Thursday, April 5, 2007

NSW state election: post-mortem

On March 24 2007, the Iemma Labor government was re-elected for another four year term. As was widely expected.

So how did my predictions fare? By my count, I scored 87 out of 93.

The ones I missed:

Tweed. Labor's only apparent loss on election night. I felt Labor would retain this seat despite it's small margin, partly because they won corresponding federal seat of Richmond against the tide in 2004.

Pittwater. Another wrong call that was apparent pretty early on. From afar, I thought McTaggart had developed a sufficient profile to retain his seat, but instead he proved to be a mere by-election abberation.

Wollondilly. In a dispiriting loss for the Liberals, this ultra-marginal seat barely moved at all.

Miranda. My 'smokey' seat. A big swing here saw ALP 2PP fall from over 59% to under 51%. Let's claim this one as an honourable loss.

Port Stephens. It took them until over a week after election night, but the Liberal Party finally took a seat off Labor; only just creeping ahead on late counting. My impression was that the poor standing of the NSW Liberal Party would keep a seat like Port Stephens out of reach, but it seems that dissatisfaction with Labor on the Hunter was high enough to see this one fall.

Lake Macquarie. Dissatisfaction with Labor in the Hunter also saw the party lose this previously safe seat. Local mayor Greg Piper pipped Labor in a seat I failed to even mention in my original preview. Indeed this result rubbished my assertion that the appeal of local mayors was overrated. As did the results in Newcastle, Maitland and Goulburn, where independent mayors all came an honourable second.

With this election done and dusted, let's look ahead to 2011.

Labor holds 52 seats in a 93 seat House of Assembly. The boundaries, I am reasonably sure, will remain unchanged during the life of this current term given that a redistribution took place in the last term. Thus only by-elections could change the present parliamentary balance.

A loss of six seat seats would see Labor slide into minority. However, the Coalition would want to take at least eight off the ALP; given that two seats - Sydney and Lake Macquarie - could easily revert from independent to Labor status. (Although it would probably take a retirement in the case of the former.) A gain of 12 seats for the Coalition would give them a majority in their own right, the other four could potentially come by defeating sitting independents. (But again, it would surely take retirements in the cases of Northern Tablelands and Port Macquarie.)

So where might these gains come from? Adam Carr has posted the post-election pendulum.

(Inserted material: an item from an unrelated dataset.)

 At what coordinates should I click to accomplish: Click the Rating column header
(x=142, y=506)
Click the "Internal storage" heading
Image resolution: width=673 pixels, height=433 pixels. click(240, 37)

Two battlegrounds stand out:

Southern Sydney & outskirts - Miranda (ALP 0.7%), Menai (ALP 2.6%), Wollondilly (ALP 3.1%), Camden (ALP 4%) and possibly Heathcote (ALP 8.4%). Federally these areas roughly correspond to the Coalition held seats of Hughes and Macarthur, and to a lesser extent Cook.

Central Coast - The Entrance (ALP 4.7%), Gosford (ALP 4.9%) and Wyong (ALP 6.9%). Federally these areas roughly correspond to the Coalition-held seats of Dobell and Robertson.

If the Liberal Party can mount a serious challenge in four years time, then perhaps a third battleground could be added:

Western Sydney - Londonderry (ALP 7.0%), Penrith (ALP 7.2%), Riverstone (ALP 10.1%), Mulgoa (ALP 10.9%). These areas bear some overlap with the federal Coalition-held seats of Lindsay and Greenway.

Then there are the marginal seats that can't be categorised into neat geographical clumps. The Nationals will again have a crack at Monaro (ALP 6.3%). Coogee (ALP 7.1%), much of which is inside the federal seat of Wentworth may also be soft. Perhaps too the inner metro seats of Drummoyne (ALP 7.7%) and Ryde (ALP 9.9%) will also bear close examination.

So whilst 2007 was a dismal failure for the Coalition, writing off 2011 would be foolish. The talk of eight more years of Labor from some Liberal figures is nothing more than defeatist nonsense. As the federal government is presently discovering, incumbency is a wasting asset. And a government as long in the tooth as Iemma's will be in 2011 can never be assured of an easy victory.